### Problem statement
Exactly the lines from the one containing "The image size is (2576, 1435)." through the final line of the data are to be written out again, with nothing added.

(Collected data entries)
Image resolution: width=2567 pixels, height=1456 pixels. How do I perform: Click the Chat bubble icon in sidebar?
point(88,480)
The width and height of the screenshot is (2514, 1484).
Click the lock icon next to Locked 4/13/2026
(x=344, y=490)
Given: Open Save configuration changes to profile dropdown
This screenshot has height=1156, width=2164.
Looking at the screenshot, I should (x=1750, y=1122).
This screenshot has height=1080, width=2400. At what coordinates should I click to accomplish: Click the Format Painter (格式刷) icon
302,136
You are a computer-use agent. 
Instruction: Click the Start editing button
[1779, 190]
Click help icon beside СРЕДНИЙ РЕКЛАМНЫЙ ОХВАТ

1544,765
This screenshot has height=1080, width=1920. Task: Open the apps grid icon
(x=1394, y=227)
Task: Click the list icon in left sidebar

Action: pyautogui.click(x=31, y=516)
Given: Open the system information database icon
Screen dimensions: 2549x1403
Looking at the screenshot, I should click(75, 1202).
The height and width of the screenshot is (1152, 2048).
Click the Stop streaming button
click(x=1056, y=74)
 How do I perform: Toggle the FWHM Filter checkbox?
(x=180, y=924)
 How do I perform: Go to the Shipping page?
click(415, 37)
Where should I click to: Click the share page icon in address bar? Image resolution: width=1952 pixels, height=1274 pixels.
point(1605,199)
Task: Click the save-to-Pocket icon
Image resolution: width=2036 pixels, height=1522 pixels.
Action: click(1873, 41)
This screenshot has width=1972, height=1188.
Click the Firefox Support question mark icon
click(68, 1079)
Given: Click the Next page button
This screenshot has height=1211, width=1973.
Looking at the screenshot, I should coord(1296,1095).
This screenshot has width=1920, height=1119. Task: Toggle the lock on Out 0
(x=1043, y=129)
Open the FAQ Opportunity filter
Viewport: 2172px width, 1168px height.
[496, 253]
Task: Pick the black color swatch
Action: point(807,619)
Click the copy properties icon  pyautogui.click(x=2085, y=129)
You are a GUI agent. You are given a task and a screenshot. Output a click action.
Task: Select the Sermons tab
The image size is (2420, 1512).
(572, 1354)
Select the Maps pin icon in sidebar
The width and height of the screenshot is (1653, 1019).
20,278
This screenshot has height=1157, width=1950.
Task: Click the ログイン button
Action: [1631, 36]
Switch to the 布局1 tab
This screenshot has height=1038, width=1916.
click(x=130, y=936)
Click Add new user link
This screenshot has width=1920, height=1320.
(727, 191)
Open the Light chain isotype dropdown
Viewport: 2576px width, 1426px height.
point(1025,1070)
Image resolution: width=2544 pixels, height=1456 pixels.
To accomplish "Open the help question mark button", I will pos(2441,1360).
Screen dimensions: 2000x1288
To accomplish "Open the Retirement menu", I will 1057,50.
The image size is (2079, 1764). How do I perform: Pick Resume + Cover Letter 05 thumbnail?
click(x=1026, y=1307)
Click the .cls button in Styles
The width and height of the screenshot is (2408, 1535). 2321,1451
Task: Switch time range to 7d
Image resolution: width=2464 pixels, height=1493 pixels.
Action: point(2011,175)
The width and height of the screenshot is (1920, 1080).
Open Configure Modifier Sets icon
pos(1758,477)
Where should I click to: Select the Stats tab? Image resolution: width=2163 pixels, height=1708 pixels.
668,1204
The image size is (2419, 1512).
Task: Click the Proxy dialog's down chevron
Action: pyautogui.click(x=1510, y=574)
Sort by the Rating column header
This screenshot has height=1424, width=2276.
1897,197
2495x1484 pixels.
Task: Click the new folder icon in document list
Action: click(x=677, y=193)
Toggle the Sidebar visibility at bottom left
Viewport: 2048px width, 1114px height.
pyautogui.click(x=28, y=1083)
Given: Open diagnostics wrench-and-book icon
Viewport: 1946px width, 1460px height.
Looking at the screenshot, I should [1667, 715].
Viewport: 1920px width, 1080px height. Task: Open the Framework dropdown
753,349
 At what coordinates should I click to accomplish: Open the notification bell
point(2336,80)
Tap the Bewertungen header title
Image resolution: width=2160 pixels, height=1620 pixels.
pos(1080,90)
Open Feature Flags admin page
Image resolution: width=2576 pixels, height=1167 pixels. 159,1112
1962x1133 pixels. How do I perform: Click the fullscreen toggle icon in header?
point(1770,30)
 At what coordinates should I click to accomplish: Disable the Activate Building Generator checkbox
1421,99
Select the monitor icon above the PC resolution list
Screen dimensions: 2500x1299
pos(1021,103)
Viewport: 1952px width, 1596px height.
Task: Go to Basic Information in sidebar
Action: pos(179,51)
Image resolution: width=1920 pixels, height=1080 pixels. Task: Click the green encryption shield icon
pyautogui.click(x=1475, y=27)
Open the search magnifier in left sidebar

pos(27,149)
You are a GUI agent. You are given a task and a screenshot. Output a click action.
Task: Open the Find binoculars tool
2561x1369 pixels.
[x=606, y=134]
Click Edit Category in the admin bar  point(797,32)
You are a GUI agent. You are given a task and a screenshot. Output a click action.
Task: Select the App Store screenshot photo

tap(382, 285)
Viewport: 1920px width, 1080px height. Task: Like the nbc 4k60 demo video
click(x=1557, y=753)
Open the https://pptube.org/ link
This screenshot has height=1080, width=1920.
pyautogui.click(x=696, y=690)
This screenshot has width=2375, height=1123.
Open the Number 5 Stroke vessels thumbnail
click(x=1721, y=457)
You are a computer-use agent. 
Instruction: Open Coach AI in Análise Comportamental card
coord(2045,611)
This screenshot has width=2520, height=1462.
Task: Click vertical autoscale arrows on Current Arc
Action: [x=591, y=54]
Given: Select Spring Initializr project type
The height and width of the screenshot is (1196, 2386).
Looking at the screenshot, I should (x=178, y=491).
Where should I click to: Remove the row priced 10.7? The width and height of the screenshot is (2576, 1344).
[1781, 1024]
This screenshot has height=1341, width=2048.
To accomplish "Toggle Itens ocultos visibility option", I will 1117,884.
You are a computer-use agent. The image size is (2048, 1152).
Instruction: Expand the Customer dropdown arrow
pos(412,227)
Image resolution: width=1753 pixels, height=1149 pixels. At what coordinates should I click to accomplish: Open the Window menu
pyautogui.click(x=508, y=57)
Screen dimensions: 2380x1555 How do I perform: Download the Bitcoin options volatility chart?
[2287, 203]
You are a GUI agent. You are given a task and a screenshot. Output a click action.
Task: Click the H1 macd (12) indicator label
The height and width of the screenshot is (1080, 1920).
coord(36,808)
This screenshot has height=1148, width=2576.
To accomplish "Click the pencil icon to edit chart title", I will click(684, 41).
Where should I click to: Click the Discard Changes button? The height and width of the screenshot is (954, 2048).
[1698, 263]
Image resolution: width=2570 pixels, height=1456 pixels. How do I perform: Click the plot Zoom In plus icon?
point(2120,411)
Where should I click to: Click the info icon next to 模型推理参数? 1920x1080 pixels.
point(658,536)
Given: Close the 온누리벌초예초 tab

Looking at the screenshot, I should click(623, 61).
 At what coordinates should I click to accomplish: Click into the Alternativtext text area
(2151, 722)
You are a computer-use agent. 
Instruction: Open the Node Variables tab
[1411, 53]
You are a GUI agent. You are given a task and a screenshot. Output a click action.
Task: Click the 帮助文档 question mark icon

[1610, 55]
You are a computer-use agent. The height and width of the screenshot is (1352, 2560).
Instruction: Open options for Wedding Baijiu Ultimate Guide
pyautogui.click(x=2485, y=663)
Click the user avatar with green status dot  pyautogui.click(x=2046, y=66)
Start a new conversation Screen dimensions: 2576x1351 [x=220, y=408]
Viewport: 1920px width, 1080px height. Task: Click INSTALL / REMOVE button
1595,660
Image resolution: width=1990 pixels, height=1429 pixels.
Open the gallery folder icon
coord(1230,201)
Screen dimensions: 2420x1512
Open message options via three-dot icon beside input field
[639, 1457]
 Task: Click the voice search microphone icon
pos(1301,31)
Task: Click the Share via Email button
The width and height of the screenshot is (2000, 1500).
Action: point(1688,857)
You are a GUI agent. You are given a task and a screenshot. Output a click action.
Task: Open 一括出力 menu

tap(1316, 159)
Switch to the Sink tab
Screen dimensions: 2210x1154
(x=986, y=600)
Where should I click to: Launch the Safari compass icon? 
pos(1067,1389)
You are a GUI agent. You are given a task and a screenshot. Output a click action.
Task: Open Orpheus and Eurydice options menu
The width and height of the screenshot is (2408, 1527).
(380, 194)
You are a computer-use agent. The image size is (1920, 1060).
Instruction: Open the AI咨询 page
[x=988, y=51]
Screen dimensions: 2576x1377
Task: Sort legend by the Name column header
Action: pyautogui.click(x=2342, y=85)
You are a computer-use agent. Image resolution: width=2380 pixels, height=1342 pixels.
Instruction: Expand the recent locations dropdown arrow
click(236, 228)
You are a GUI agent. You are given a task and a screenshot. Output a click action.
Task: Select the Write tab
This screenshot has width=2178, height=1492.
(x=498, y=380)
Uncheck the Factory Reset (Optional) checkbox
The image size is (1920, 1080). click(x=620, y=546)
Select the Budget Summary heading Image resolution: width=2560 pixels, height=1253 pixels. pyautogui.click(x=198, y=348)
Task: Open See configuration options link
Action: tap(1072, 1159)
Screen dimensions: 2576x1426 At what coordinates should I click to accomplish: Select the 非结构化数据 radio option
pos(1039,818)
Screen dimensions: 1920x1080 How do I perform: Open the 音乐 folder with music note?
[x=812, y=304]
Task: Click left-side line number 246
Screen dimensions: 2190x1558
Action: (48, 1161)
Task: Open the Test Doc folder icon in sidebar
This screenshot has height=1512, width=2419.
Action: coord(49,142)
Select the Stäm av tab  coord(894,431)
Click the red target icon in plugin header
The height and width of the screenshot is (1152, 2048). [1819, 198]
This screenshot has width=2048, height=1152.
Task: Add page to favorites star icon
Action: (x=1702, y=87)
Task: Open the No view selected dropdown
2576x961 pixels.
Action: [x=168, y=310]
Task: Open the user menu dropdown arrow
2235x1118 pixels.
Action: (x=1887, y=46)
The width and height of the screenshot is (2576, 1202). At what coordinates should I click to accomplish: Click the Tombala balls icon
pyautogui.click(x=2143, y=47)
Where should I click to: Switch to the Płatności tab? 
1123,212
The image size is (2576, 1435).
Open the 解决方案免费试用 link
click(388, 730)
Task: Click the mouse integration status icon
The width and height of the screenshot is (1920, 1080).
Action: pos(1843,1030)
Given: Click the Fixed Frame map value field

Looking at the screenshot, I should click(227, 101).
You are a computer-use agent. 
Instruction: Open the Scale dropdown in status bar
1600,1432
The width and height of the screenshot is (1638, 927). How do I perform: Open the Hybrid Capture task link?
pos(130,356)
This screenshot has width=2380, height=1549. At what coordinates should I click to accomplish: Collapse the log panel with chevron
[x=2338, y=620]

### Written solution
The image size is (2576, 1435).
Open the 解决方案免费试用 link
click(388, 730)
Task: Click the mouse integration status icon
The width and height of the screenshot is (1920, 1080).
Action: pos(1843,1030)
Given: Click the Fixed Frame map value field

Looking at the screenshot, I should click(227, 101).
You are a computer-use agent. 
Instruction: Open the Scale dropdown in status bar
1600,1432
The width and height of the screenshot is (1638, 927). How do I perform: Open the Hybrid Capture task link?
pos(130,356)
This screenshot has width=2380, height=1549. At what coordinates should I click to accomplish: Collapse the log panel with chevron
[x=2338, y=620]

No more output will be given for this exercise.